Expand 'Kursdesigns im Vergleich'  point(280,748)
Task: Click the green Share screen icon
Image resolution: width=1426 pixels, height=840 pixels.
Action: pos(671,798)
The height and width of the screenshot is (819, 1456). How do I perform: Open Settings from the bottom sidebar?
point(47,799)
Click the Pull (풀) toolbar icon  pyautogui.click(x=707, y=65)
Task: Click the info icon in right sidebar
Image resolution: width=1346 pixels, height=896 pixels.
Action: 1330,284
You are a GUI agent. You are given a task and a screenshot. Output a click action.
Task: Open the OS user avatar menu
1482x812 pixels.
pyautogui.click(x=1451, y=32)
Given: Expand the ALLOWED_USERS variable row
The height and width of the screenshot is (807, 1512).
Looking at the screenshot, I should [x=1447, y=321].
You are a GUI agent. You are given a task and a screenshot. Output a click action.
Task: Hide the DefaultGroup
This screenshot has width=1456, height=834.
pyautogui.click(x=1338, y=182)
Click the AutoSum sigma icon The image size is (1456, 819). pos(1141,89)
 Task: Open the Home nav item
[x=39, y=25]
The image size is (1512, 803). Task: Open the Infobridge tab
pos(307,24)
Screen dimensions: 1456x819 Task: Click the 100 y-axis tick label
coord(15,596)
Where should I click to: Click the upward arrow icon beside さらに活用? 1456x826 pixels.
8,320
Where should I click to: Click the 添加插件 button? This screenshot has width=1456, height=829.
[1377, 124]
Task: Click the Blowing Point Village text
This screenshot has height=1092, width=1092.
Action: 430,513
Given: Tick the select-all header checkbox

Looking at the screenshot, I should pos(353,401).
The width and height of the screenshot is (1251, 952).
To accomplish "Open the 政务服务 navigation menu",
● ● ● ● ● ● ●
> **Required work**:
Please set down all of the records exactly.

> **Response to the task**:
Expand 'Kursdesigns im Vergleich'  point(280,748)
Task: Click the green Share screen icon
Image resolution: width=1426 pixels, height=840 pixels.
Action: pos(671,798)
The height and width of the screenshot is (819, 1456). How do I perform: Open Settings from the bottom sidebar?
point(47,799)
Click the Pull (풀) toolbar icon  pyautogui.click(x=707, y=65)
Task: Click the info icon in right sidebar
Image resolution: width=1346 pixels, height=896 pixels.
Action: 1330,284
You are a GUI agent. You are given a task and a screenshot. Output a click action.
Task: Open the OS user avatar menu
1482x812 pixels.
pyautogui.click(x=1451, y=32)
Given: Expand the ALLOWED_USERS variable row
The height and width of the screenshot is (807, 1512).
Looking at the screenshot, I should [x=1447, y=321].
You are a GUI agent. You are given a task and a screenshot. Output a click action.
Task: Hide the DefaultGroup
This screenshot has width=1456, height=834.
pyautogui.click(x=1338, y=182)
Click the AutoSum sigma icon The image size is (1456, 819). pos(1141,89)
 Task: Open the Home nav item
[x=39, y=25]
The image size is (1512, 803). Task: Open the Infobridge tab
pos(307,24)
Screen dimensions: 1456x819 Task: Click the 100 y-axis tick label
coord(15,596)
Where should I click to: Click the upward arrow icon beside さらに活用? 1456x826 pixels.
8,320
Where should I click to: Click the 添加插件 button? This screenshot has width=1456, height=829.
[1377, 124]
Task: Click the Blowing Point Village text
This screenshot has height=1092, width=1092.
Action: 430,513
Given: Tick the select-all header checkbox

Looking at the screenshot, I should pos(353,401).
The width and height of the screenshot is (1251, 952).
To accomplish "Open the 政务服务 navigation menu",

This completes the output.